Preferably there are means which seal off the circulating mud and other fluids to prevent environmental contamination whilst they are still circulating.

In a preferred embodiment of the invention a tubular can be added using a clamping means which comprises a `coupler` and the top end of the drill string is enclosed in and gripped by the lower section of the coupler, in which coupler there is a blind preventer which separates the upper and lower sections of the coupler, the tubular is then added to the upper section of the coupler and is sealed by an annular preventer and the blind preventer is then opened and the lower end of the tubular and upper end of the drill string joined together.

In use, the lower section of the coupler below the blind preventer will already enclose the upper end of the drill string before the tubular is lowered and when the tubular is lowered into the coupler the upper section of the coupler above the blind preventer will enclose the lower end of the tubular.

The tubular can be added to the drill string by attaching the lower section of the coupler to the top of the rotating drill string with the blind preventer in the closed position preventing escape of mud or drilling fluid. The tubular is lowered from substantially vertically above into the upper section of the coupler and the rotating tubular is then sealed in by a seal so that all the drilling fluid is contained, the blind preventer is then opened and the tubular and the drill string brought into contact and joined together with the grips bringing the tubular and drill string to the correct torque.

The lower end of the tubular and the upper end of the drill string are separated by the blind preventer such that the tubular can be sealed in by an upper annular preventer so that when the blind preventer is opened there is substantially no escape of mud or drilling fluid and the tubular stand and drill string can then be brought together and made up to the required torque.

To remove another tubular from the drill string the tubular spool or saver sub under the top drive penetrates the upper part of the pressure chamber, is flushed out with mud and pressured up; the blind ram opens allowing the top drive to provide circulating mud and the spool to connect to and to torque up the into the drill string.
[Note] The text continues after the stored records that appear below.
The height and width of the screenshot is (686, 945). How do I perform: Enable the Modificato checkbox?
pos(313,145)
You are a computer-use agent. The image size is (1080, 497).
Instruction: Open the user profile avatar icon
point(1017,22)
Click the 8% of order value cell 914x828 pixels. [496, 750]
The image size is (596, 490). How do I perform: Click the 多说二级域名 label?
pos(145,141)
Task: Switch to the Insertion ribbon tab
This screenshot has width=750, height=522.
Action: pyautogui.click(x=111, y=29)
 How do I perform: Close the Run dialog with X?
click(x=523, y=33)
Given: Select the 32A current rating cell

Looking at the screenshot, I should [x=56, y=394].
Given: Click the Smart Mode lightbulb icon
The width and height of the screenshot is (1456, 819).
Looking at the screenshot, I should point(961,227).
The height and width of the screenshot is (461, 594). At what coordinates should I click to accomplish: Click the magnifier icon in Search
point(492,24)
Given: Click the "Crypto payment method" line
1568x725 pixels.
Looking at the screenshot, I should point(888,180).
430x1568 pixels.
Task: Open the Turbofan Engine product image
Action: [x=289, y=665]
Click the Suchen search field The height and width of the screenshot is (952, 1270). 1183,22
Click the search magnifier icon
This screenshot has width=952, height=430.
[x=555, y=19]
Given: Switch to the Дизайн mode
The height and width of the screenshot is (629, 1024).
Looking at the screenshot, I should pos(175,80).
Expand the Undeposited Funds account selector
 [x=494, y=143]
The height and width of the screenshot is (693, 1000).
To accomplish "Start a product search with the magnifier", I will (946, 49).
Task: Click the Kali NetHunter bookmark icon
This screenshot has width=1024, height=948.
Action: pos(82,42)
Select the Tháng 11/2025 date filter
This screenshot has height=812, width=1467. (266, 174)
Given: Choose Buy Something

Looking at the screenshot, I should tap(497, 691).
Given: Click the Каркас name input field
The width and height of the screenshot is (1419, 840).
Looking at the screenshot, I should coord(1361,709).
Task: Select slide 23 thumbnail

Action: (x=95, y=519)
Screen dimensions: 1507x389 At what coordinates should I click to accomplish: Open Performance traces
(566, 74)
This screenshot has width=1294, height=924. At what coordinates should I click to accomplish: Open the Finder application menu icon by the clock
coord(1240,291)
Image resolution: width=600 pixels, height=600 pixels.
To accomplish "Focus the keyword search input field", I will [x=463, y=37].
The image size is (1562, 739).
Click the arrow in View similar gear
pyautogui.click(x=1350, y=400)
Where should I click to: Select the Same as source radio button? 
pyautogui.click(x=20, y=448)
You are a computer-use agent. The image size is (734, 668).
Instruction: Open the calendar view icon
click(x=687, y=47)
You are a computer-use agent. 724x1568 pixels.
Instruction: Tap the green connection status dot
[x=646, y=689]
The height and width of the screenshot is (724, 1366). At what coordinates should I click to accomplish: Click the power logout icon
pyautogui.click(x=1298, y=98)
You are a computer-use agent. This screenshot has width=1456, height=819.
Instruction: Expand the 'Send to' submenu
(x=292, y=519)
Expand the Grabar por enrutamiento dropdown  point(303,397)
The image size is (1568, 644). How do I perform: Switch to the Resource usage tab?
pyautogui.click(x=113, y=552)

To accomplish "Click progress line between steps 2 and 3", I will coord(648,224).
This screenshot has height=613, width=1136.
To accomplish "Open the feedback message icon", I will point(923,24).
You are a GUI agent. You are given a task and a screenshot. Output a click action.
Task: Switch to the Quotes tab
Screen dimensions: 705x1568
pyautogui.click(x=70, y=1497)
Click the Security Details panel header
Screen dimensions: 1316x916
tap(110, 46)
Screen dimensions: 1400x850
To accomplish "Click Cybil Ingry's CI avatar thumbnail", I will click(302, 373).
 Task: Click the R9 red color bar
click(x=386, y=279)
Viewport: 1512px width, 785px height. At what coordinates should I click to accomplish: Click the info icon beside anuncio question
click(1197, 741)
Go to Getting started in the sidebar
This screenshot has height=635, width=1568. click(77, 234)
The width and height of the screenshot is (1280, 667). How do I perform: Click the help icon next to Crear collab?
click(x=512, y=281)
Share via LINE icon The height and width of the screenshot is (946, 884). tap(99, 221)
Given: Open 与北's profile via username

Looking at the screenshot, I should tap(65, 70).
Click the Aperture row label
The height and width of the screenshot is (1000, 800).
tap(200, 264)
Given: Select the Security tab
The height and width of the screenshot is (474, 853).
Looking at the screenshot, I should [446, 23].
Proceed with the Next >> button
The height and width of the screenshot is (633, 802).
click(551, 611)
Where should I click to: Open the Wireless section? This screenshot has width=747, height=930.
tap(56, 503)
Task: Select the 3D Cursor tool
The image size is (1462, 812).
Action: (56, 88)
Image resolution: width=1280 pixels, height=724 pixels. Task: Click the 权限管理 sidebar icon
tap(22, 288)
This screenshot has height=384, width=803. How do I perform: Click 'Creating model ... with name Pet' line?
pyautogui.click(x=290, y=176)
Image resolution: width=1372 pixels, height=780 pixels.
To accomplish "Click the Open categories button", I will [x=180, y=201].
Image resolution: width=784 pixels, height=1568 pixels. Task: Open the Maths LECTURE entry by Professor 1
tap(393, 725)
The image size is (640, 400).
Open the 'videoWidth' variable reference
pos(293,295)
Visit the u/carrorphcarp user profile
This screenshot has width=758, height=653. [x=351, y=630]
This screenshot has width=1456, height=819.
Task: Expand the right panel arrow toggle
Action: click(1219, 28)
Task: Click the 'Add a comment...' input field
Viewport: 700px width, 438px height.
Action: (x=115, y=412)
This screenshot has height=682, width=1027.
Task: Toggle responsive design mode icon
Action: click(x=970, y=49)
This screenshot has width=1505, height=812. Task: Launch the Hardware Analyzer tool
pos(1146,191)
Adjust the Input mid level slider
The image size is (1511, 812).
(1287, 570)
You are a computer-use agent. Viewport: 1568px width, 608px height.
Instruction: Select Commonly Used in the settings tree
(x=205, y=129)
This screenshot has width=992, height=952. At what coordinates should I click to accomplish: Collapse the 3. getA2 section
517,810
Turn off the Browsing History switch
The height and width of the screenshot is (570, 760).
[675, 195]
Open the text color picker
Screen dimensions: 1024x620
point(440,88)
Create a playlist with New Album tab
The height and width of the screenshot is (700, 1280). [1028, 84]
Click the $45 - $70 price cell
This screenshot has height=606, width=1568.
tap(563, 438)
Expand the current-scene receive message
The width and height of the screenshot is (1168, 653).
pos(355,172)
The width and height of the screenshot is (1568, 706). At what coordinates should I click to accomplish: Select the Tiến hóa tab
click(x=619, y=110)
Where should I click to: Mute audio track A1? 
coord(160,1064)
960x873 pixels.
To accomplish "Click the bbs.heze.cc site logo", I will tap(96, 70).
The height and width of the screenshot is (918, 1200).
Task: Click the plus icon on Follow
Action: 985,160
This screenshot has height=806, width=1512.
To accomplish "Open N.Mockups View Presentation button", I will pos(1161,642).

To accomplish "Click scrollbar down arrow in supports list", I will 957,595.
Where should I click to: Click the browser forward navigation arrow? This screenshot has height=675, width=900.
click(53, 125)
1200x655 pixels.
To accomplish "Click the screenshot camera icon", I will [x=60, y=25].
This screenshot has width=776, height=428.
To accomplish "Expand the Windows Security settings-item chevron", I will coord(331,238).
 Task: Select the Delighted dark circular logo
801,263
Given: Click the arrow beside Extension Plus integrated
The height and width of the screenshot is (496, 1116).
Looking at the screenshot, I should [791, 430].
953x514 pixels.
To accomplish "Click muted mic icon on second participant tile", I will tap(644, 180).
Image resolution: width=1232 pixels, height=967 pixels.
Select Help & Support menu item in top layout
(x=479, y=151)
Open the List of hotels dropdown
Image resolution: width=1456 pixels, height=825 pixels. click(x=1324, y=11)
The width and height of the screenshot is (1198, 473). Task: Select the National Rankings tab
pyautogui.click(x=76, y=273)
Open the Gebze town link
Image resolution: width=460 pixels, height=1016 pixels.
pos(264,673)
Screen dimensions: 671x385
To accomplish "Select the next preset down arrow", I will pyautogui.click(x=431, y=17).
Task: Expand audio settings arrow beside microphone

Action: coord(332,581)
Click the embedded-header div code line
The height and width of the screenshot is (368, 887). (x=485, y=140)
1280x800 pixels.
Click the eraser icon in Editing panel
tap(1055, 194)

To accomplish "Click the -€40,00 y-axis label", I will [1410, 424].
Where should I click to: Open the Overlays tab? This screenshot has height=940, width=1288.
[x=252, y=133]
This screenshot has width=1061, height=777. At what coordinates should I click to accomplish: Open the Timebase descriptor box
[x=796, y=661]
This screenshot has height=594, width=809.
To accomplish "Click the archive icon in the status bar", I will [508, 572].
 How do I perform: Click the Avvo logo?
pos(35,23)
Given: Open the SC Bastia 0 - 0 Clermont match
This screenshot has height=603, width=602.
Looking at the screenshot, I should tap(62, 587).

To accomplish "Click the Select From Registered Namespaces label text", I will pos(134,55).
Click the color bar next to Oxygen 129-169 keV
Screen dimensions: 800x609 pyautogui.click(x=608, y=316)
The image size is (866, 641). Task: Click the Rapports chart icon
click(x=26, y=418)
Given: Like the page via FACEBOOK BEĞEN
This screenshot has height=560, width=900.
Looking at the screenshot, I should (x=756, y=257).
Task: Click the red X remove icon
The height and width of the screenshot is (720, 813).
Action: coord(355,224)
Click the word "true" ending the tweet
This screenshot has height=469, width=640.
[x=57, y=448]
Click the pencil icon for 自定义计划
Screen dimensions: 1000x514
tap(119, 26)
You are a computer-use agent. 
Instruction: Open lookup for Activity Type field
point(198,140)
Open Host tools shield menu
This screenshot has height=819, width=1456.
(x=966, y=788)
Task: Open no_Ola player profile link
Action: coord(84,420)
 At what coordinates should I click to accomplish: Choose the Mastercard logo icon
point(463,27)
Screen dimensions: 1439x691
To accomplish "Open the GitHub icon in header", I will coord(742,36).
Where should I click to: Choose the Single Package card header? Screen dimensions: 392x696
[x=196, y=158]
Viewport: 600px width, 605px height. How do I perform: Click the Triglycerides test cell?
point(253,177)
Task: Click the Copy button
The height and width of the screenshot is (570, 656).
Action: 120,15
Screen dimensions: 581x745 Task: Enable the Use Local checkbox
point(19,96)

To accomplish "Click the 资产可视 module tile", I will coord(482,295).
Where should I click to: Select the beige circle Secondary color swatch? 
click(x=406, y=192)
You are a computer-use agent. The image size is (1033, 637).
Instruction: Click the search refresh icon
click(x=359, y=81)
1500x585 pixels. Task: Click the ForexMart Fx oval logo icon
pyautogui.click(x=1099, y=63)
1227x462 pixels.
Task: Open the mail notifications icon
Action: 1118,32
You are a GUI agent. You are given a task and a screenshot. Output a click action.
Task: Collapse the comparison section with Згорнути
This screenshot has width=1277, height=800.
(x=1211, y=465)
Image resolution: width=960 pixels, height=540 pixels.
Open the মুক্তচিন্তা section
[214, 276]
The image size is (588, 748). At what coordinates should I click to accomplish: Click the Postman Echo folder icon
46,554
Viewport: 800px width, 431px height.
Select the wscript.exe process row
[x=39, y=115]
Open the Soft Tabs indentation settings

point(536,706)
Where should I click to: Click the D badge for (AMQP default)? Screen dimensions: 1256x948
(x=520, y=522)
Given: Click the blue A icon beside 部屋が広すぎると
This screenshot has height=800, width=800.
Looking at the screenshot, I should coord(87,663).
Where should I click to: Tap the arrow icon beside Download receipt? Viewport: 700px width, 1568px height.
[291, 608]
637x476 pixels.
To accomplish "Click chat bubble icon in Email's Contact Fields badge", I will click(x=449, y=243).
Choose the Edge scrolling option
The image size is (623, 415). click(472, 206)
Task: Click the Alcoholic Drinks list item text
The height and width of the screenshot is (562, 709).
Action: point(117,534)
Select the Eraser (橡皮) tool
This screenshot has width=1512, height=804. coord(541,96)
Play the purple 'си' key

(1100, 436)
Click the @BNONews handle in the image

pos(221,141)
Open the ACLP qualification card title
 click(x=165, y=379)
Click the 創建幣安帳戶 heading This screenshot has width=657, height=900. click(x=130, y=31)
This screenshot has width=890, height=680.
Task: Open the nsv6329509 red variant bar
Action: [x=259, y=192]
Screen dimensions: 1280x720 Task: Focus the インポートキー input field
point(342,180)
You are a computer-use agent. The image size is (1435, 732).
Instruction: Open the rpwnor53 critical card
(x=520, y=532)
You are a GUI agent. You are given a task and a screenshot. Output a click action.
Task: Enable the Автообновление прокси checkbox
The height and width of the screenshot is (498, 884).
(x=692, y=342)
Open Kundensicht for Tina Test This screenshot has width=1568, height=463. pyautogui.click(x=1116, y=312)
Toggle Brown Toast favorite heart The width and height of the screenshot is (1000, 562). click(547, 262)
The pressure vessel can then be depressured, flushed with air (or water if under water) and the drill string raised until the next join is within the pressure chamber, the `slips and grips` ram closed, the pressure chamber flushed with mud and pressured up and the cycle repeated thus avoiding pollution of the environment, either above or below the water.

Preferably the coupler includes slips which support the drill string while the top drive is raised up to accept and connect another driver.

The method can be used in drilling in which a drill string is rotated from a top drive rotating means and drilling fluid is circulated down the drill string in the conventional way.

The making and breaking of joints can be carried out using conventional rotating grips which can be outside the coupler but preferably are within the coupler.

As the mud, drilling fluids or other circulating fluids can be kept segregated from the environment there is the capacity to reduce pollution and this is particularly advantageous subsea where it reduces the risk of contamination of the sea-water particularly with oil based muds which will not be able to enter the marine environment. Additionally water may be excluded from the mud where well bores could be damaged by water.

The pressure isolation means that the mud weighting is not based on the `static head` as in conventional drilling, but is based on the pressure profile required over the exposed formation of the borehole, and is determined by the mud inlet and return pressures, the characteristics of the exposed formation and the properties of the returning mud, and so expensive weighting additives which can be required to be added to the mud in conventional drilling to provide adequate weight of mud need not be used except for emergency kill stocks.

This makes it much easier to `hold the hole open` and allows for the choice of lighter drilling muds which can result in considerable savings in costs over conventional drilling methods.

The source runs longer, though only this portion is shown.